Retomando la pregunta inicial del presente escrito, podemos decir que si bien ha pasado
casi un siglo desde su planteo, es una pregunta que se vuelve a formular, poniendo en
evidencia una división de aguas entre discursos contrapuestos. En estos días, y a raíz de
la discusión sobre la interrupción voluntaria del embarazo, vemos cómo estas dos voces
se despliegan. Del lado de la religión y los discursos más conservadores, se piensa que
mujer se nace y que entonces la vida de una mujer está marcada de antemano por un
destino claro que se orienta en una dirección única dictada por Dios, que es el don de dar
vida. Este argumento sólo puede ser discutible dentro de los márgenes estrictos del
discurso religioso. Es decir, si la discusión pasa a ser tema de Estado, si se busca
sancionar leyes para toda la población ya no resultaran suficientes los argumentos que
podemos esgrimir desde la religión que cada uno profesa. Del otro lado de la pregunta
está la construcción de una femineidad posible, con todos los matices que puede adquirir,
siendo la maternidad una posibilidad, no una cita obligada. Podríamos recordar la frase
célebre de Simone de Beauvoir que plantea que “mujer no se nace, se llega a serlo”.
Obligar a una mujer a llevar adelante un embarazo que no desea es ponerle su destino
biológico como castigo y expropiarle la soberanía que cada sujeto tiene con su cuerpo
propio.
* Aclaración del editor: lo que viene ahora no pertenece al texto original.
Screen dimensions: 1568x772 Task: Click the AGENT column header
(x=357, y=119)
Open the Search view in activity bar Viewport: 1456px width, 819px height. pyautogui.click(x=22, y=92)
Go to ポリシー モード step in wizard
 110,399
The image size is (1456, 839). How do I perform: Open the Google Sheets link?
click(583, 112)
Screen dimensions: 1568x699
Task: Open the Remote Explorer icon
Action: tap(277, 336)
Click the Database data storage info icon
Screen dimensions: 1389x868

Los estados deben ofrecer a sus ciudadanos un marco legal y un contexto
normativizado que incluya las distintas formas en que cada uno llega a ser quien desea
ser: hombre o mujer, madre o padre.
Los estados deben trabajar para no forzar a la clandestinidad y la muerte a todo aquel
que no responde a la exigencia del discurso imperante.